Manfred Stiefel, gebürtiger Berliner, wohnhaft in Konstanz am Bodensee, ist gelernter Bäckermeister und arbeitet am Deutschen Brotinstitut in Weinheim. Auf die Frage, warum man schon in Hessen kaum noch Brezen isst und im Norden erst recht nicht, weiß auch er keine rechte Antwort. Es gebe Gegenden in Deutschland, in denen mehr Dinkel oder Roggen wächst, sagt er, da ließe sich leicht begründen, warum dort diese Brotsorten häufiger vorkommen, aber Weizenmehl, mit dem die Brezen gebacken werden, gebe es überall. Butter auch. Er kann es sich nur so erklären: Die Breze ist in Bayern und Baden-Württemberg ein Grundnahrungsmittel und ergibt zusammen mit der Butter eine ganze Mahlzeit. »In Berlin können Sie schon auch Brezen kaufen, sie haben aber bei weitem nicht den gleichen Stellenwert.«

Und warum haben die Butterbrezen diesen Stellenwert immerhin im Süden? Die Menschen frühstücken immer seltener zu Hause, sondern pfeifen sich auf dem Weg zur Arbeit schnell einen Coffee to go und etwas zu essen rein – daher machen belegte Semmeln, belegte Brote oder eben Butterbrezen einen immer größeren Teil des Umsatzes von Bäckereien, Tankstellen und Backshops aus. Klaus Landvogt sagt, das Ganze fing vor etwa dreißig Jahren an. Landvogt hatte 1972 die Bäckerei seiner Eltern in München-Obermenzing übernommen, er leitete sie bis 2013 und betrieb bis zu sechs Filialen. Als die Leute morgens in den Achtzigerjahren nach Butterbrezen zu fragen begannen, schnitt er vor der Öffnung seines Ladens die Brezen mit einer Brotschneidemaschine auseinander, seine Frau oder seine Angestellten strichen Butter drauf: »Das waren die ersten fertigen Snacks.« Mit den Jahren kamen mehr und mehr belegte Semmeln und Brote dazu, 15 verschiedene waren es am Schluss vor vier Jahren, so sehr hatte sich das Essverhalten geändert. Fünfzig bis hundert Butterbrezen verkauften sie täglich pro Filiale. Waren die Butterbrezen im Hauptgeschäft aus, machte Klaus Landvogts Frau welche nach: »Eine Butterbreze, eine Minute.« Machte 1,50 Euro. Brezen ohne Butter kosteten siebzig Cent. Preise, die immer noch üblich sind. Und wer heute in Bayern morgens keine Butterbreze anbietet, hat schon verloren. Selbst der italienischste Italiener legt spätestens ein paar Wochen nach der Eröffnung seiner Kaffeebar einige Butterbrezen neben seine Tramezzini und Cornetti.

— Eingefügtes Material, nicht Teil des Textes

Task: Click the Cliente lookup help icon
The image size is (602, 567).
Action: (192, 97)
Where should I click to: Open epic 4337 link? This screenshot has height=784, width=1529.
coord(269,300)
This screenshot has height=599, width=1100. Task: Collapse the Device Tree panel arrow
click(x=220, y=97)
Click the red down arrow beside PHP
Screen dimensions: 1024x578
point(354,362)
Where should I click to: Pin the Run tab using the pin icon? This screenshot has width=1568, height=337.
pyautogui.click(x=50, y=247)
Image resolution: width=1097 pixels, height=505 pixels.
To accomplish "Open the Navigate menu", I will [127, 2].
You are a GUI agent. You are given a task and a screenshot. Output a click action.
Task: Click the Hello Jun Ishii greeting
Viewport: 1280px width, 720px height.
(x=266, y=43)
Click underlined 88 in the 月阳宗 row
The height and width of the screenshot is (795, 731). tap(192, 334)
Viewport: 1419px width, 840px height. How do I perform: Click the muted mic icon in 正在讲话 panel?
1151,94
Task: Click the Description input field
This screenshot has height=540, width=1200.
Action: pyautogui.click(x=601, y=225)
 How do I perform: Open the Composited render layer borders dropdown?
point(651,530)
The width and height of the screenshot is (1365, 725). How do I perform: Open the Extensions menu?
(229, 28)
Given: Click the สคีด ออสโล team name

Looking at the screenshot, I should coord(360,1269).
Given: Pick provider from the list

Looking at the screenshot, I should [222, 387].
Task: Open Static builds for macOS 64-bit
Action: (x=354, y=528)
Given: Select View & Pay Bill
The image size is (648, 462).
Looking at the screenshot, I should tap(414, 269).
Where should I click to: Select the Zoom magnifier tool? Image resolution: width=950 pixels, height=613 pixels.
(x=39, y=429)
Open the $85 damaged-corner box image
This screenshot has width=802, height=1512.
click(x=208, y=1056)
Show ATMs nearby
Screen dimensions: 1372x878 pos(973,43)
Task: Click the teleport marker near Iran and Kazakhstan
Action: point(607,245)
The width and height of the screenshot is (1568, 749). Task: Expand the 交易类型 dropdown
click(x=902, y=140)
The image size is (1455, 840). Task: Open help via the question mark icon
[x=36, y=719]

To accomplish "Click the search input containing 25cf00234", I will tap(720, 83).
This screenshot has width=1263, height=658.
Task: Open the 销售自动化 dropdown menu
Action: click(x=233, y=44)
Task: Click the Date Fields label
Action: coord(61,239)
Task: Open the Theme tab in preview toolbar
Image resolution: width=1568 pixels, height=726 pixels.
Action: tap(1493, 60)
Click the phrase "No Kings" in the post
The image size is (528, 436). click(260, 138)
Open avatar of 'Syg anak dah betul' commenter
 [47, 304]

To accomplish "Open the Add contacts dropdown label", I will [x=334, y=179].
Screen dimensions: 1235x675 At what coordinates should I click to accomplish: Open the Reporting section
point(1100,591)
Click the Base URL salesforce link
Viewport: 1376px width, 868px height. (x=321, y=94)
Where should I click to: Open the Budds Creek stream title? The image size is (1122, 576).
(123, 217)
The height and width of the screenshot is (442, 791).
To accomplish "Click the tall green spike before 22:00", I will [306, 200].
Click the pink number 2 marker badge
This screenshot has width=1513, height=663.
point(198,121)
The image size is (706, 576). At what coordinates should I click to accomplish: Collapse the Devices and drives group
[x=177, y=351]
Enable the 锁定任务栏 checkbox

Was in eine gute Breze gehört: Weizenmehl, Malz, Fett, Salz, Hefe. Vor dem Backen wird die geformte Breze in eine Natronlauge getunkt, die verleiht ihr im fertigen Zustand die Bräune. Aber wäre es damit getan, gäbe es nicht so immense Geschmacksunterschiede: Die meisten Brezen sind tiefgefrorene Teiglinge, die aufgebacken werden. Und die Teiglinge kommen gerade bei Tankstellen oder Backshops häufig aus Polen oder Tschechien, hergestellt von Robotern, oft mit minderwertigen Zutaten wie Margarine statt Öl oder Fett und mit Zusatzstoffen, die sie länger haltbar machen. »Wenn Sie billige Brezen anbieten wollen, müssen Sie auf jeden Cent schauen«, sagt Manfred Stiefel vom Deutschen Brotinstitut. Außerdem sind Leute, die bei Tankstellen arbeiten, keine Bäcker, sie lesen auf der Packung, dass die Teiglinge zehn Minuten lang im vorgeheizten Ofen aufbacken müssen, fertig. So schmecken sie dann auch.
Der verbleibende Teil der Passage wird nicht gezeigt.